Hier zählen die Industrialisierung, die Massenproduktion von Gleichteilen, die Modularisierung der Anlagenkomponenten – und wie schon erwähnt, die Schnelligkeit und Flexibilität beim Anpassen der Anlagen an den Bedarf großer Kunden beim Bau einzelner Riesenwindparks.
Senvion in einigen Wettbewerbfeldern weiterhin vorne dabei
Bei all diesen Anforderungen war Senvion zuletzt ganz vorne mit dabei. Und in manchen Märkten wie Deutschland, aber auch zum Beispiel Indien hatte Senvion mit seinen Angeboten nachweisbar besser abgeschnitten, als Konzerne wie GE und Siemens Gamesa.
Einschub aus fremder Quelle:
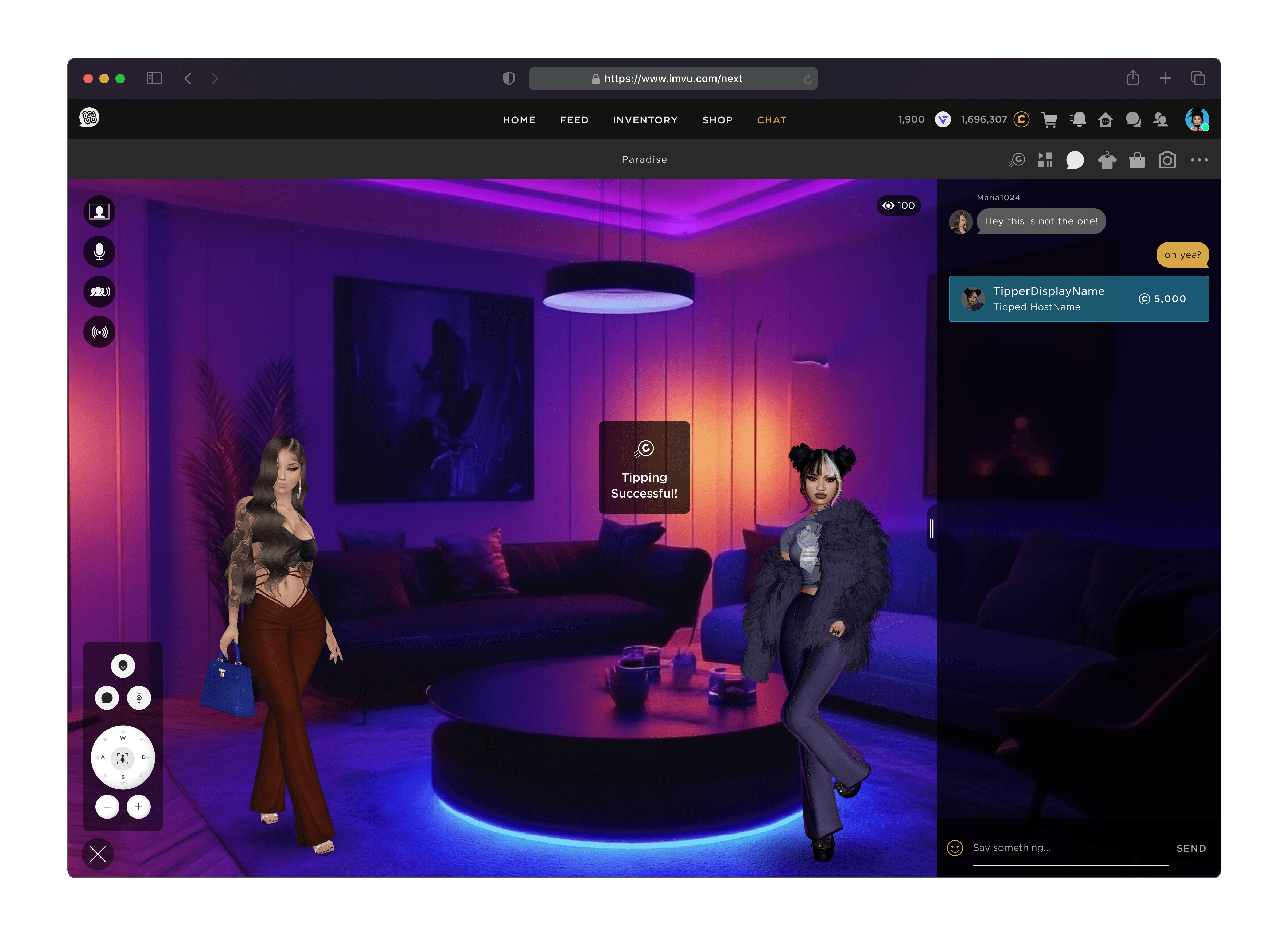Click the shopping bag icon in the room toolbar

click(x=1137, y=160)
Auch die Internationalisierung der Aufträge – notwendig aufgrund der durch die Politik begrenzten Wachstumsmärkte wie Deutschland – gelang: Die Neuaufträge für Windparks, die aus neuen Märkten eingingen, machten laut dem Geschäftsbericht zu den ersten drei Quartalen 2018 zuletzt mehr als zwei Drittel des Kaufwertes aller Aufträge aus.
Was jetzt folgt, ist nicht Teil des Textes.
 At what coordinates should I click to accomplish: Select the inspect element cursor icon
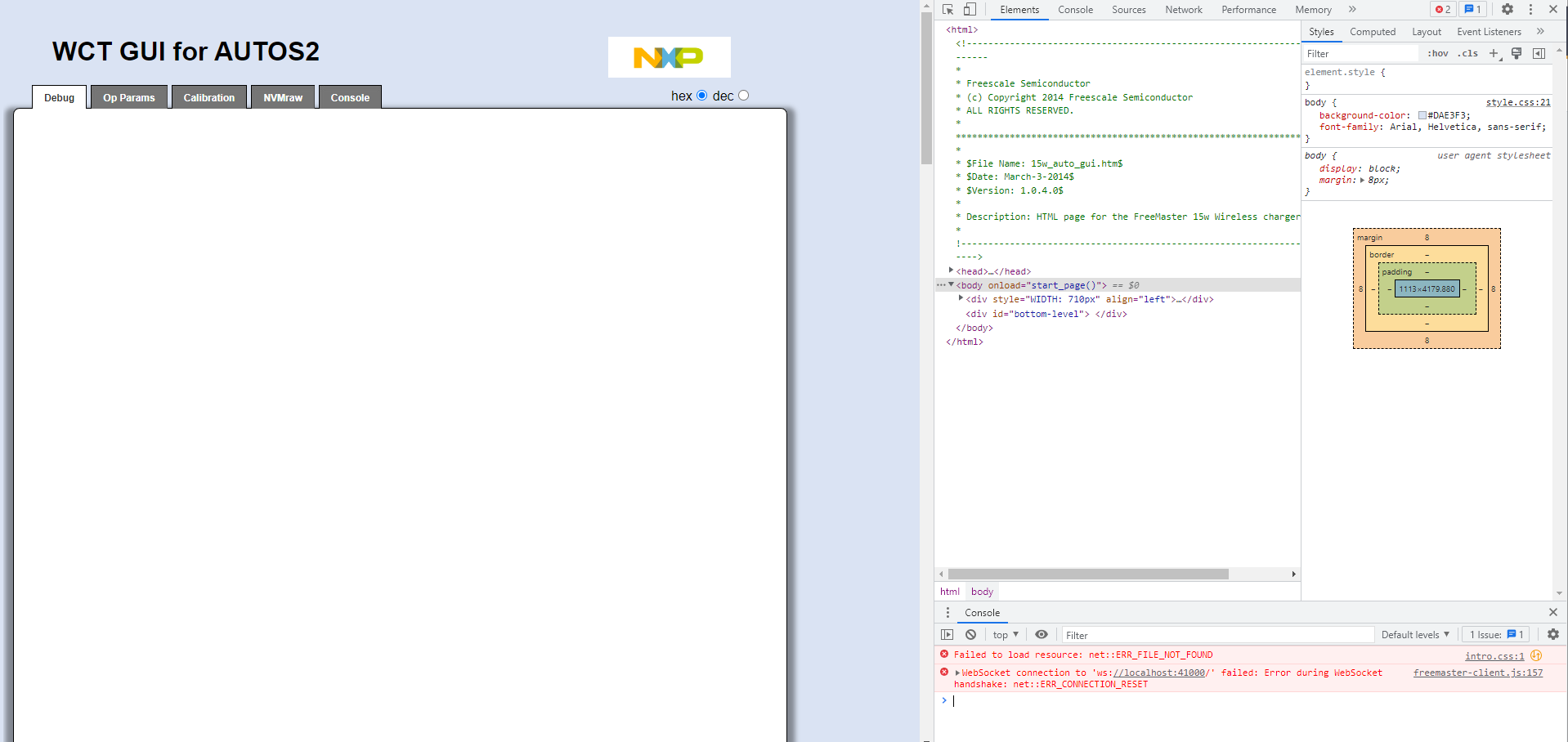point(947,9)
Und selbst bei der Entwicklung einer Zehn-Megawatt-Windturbine für Meereswindparks hielt Senvion mit den restlichen führenden Windenergiekonzernen im Prinzip noch mit. In einem Forschungskonsortium mit den führenden Windenergie-Forschungsinstituten und dem Energiekonzern EnBW arbeiten Senvion-Ingenieure an einer Anlage mit möglichst geringen Stromgestehungskosten.
Sinkende Windstrompreise: Signale aus Ausschreibung gehen fehl
Angesichts dieser guten Voraussetzungen ist es fast bizarr, wie still es um Senvion ist. Keine Reaktionen aus der Politik und nur verhaltene Äußerungen aus der Branche selbst. Es scheint, als wolle die Windbranche nur jeden Anschein von Schwäche vermeiden. Will sie doch weiterhin Politik wie Investoren beweisen, dass ihre Unternehmen für den Wettbewerb in Ausschreibungen mit geringen Gewinnmarken weltweit fähig sind.
Doch Fakt ist auch: Darum kann es jetzt nicht mehr gehen. Ausschreibungen können nur dann einen sinnvollen Markt formen, wenn die Steuerung der Tender im Verhältnis zum Zweck der Ausschreibung stimmig ist. Das ist sie aber an vielen Schauplätzen wie etwa in Deutschland nicht: Hierzulande senden die Ausschreibungen aus vielen Gründen nicht einmal mehr ausreichend Marktsignale, damit an den Auktionsrunden der Windindustrie sich ausreichend Windparkprojektierer beteiligen. Die Windparkprojektierer winken selbst bei dem mangels Wettbewerb derzeit hohen Gebotsniveau nur ab, weil eine unklare Energiepolitik die Windparkerrichtungen massiv verzögert. Eine Konsolidierung durch solche Ausschreibungen macht daher entsprechend weder wirtschaftlich noch technologisch irgendeinen Sinn.
Zeit für neue Entwicklungen: Viele Unternehmen werden gebraucht
Denn tatsächlich ist die jüngste Konsolidierungsphase der Branche eigentlich abgeschlossen. Technologisch ist sie das, weil die neue industrielle Bauart der Windturbinen branchenübergreifend nun schon eingeführt ist. Auch ist die neue flexible Anlagenstrategie schnell entwickelter neuer Turbinen mit immer größeren Rotoren scharf gestellt.
Jetzt braucht die Branche wieder ein anderes Wachstum: Eines, das die Stromproduktion verfeinert, das Digitalisierungen im Windparkbetrieb, Speicher, die Kopplung mit anderen Energieverbrauchssektoren wie Wärme und Verkehr zur Verstetigung der Windstromnutzung vorantreibt. Dazu wiederum braucht es den Wettbewerb unter Einschluss aller Windturbinenbauer, die der Marktentwicklung bis hierher folgen konnten. Auch Senvions.